Terminals render Markdown cleanly as plain text Claude Code runs in a terminal. Terminals cannot display rich text, fonts, or HTML. But Markdown degrades gracefully: even without a renderer, # Heading is obviously a heading and - item is obviously a list. The structure survives even in environments that cannot render it. A JSON response or an HTML response in a terminal would be noise. Markdown is always readable.

Markdown integrates with the entire development ecosystem GitHub READMEs, pull request descriptions, issue bodies, wiki pages, commit message bodies — all Markdown. When Claude Code generates a summary of changes and you paste it into a GitHub PR, it renders perfectly. No conversion, no reformatting. The format that Claude Code outputs is the same format that the tools around it consume natively.

Markdown is how AI models structure thought Claude, Gemini, GPT — all major models output Markdown by default for the same reason: it is the most natural way to express hierarchical, structured text using only characters. A model generating a plan, a summary, or a list of decisions writes it in Markdown because Markdown maps directly to the logical structure of the content — headings for sections, bullets for items, bold for key terms. Any other format would require an additional translation step.

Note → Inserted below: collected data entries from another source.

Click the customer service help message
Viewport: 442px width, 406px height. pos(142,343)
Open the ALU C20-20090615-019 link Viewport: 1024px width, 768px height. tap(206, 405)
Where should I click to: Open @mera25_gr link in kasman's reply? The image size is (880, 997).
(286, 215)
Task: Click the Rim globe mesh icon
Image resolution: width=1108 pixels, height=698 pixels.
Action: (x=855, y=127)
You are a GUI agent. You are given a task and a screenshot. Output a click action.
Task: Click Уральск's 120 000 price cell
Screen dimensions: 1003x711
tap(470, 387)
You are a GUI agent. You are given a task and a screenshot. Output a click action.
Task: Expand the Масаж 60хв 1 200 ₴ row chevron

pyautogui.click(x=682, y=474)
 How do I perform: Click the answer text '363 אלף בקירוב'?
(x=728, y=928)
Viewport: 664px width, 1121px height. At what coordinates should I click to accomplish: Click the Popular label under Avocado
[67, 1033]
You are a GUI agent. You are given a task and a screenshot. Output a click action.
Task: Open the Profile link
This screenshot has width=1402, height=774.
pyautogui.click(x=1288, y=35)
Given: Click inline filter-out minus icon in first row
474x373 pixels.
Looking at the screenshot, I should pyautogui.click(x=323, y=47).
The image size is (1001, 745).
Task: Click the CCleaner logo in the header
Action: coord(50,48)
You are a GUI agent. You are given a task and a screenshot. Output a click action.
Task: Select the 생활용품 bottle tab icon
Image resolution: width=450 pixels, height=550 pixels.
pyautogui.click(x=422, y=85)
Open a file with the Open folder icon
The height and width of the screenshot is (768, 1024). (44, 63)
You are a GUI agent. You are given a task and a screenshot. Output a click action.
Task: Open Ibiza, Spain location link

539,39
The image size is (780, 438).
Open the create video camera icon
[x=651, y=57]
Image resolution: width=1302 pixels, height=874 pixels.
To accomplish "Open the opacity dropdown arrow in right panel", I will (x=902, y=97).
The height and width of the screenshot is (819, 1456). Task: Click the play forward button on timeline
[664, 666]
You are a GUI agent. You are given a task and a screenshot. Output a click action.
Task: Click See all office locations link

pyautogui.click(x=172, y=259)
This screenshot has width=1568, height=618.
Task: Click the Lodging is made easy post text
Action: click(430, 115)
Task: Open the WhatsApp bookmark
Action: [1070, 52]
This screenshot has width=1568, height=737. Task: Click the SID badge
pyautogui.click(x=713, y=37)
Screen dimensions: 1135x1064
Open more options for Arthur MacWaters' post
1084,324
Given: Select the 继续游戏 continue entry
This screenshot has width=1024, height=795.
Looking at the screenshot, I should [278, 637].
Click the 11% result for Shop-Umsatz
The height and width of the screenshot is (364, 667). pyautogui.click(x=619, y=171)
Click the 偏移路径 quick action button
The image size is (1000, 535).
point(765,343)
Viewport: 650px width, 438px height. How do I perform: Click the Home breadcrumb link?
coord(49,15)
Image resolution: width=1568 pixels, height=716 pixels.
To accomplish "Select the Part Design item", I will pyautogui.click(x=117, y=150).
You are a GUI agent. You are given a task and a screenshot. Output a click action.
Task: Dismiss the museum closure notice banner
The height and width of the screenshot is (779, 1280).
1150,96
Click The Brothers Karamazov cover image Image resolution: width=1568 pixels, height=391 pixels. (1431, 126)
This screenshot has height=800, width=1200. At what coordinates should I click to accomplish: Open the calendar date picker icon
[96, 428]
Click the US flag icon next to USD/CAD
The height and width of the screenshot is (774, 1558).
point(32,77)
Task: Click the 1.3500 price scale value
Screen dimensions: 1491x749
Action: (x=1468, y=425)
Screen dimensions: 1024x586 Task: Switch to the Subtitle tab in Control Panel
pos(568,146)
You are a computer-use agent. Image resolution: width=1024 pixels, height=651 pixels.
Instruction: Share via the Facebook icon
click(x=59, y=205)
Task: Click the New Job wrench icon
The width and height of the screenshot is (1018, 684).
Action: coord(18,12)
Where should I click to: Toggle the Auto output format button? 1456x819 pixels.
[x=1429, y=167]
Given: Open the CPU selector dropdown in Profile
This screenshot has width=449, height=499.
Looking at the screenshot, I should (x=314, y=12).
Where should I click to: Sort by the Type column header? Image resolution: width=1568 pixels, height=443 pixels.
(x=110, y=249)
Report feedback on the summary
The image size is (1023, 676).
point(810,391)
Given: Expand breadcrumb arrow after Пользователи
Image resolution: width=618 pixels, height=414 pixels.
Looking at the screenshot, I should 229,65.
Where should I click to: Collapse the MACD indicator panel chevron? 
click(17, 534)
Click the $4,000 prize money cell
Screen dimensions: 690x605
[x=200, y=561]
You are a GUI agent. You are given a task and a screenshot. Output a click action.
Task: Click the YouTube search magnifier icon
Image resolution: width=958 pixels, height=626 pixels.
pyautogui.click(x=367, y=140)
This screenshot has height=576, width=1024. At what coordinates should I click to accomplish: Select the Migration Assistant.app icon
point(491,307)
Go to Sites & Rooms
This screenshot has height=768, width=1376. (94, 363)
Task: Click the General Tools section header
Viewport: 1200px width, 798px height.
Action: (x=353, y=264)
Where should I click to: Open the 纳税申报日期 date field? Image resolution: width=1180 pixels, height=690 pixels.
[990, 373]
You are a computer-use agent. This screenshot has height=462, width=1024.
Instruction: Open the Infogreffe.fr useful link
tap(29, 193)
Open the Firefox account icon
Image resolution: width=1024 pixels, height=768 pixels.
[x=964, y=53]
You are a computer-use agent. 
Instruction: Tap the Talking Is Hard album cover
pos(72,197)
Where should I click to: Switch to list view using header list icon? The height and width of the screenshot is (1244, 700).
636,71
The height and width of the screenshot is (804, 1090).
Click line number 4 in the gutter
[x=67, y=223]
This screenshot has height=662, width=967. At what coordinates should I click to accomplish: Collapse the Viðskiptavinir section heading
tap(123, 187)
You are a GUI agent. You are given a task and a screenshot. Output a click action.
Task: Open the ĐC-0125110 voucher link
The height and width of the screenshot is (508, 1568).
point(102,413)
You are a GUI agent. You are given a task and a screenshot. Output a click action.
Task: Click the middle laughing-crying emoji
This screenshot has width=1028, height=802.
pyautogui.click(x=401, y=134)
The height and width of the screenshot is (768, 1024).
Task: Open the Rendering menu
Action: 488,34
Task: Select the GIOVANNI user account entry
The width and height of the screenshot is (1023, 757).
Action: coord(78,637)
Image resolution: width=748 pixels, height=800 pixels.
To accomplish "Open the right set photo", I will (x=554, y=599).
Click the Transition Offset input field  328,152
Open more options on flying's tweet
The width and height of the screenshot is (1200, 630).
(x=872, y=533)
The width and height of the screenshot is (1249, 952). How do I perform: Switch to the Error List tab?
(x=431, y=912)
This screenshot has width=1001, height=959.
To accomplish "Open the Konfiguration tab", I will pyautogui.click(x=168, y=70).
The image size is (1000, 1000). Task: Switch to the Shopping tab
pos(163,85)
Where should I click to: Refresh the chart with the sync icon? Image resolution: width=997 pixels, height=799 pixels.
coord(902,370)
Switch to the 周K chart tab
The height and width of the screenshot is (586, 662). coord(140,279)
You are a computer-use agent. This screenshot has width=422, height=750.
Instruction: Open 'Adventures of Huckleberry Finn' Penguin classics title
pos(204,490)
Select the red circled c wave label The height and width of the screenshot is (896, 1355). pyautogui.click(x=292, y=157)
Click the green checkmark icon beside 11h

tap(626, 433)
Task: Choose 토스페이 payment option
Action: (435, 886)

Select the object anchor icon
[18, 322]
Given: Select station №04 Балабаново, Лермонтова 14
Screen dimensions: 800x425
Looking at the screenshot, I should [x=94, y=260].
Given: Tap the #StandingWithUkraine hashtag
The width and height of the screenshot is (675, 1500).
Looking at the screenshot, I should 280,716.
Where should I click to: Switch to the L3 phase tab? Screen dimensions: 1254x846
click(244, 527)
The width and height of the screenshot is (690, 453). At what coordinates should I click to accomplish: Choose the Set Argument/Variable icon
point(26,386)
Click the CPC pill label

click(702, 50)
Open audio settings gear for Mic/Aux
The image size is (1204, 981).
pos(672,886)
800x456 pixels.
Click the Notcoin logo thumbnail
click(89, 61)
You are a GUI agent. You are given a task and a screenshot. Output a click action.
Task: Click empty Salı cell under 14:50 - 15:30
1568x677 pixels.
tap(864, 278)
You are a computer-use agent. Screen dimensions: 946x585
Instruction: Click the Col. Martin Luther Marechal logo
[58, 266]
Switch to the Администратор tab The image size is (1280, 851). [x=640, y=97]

Claude Code reads Markdown back — the loop closes When Claude Code reads a CLAUDE.md file, it is reading a Markdown document it can parse structurally. When it writes output you use to update a CLAUDE.md, it writes in Markdown. The format that enters the system is the same format that exits it. There is no translation layer, no schema mismatch, no format negotiation. The workflow is a closed loop — and Markdown is the protocol that holds it together.

If you are building any system around Claude Code — for your team, your company, or your own productivity — invest time in writing clean, well-structured Markdown in your CLAUDE.md files. The quality of Claude's output is directly proportional to the quality of the instructions it receives. Markdown is the medium. Make it count.

Now You Know How to Play It

Most people use Claude the way they use a search engine — type, send, read, repeat. That approach works, but it leaves the majority of the tool's capability and efficiency on the table.

The browser interface rewards discipline: edit instead of follow-up, start fresh before the history gets heavy, batch your work into single messages, and configure Projects and Memory so Claude already knows who you are and what you need before you type a word.

The terminal interface rewards investment: write a good CLAUDE.md, compact proactively, run parallel agents on independent tasks, and use hooks to automate the repetitive scaffolding around your workflow.

Both tools share one common thread: the cleaner and more structured your input, the better and more consistent the output. That is the whole game — and now you know how to play it.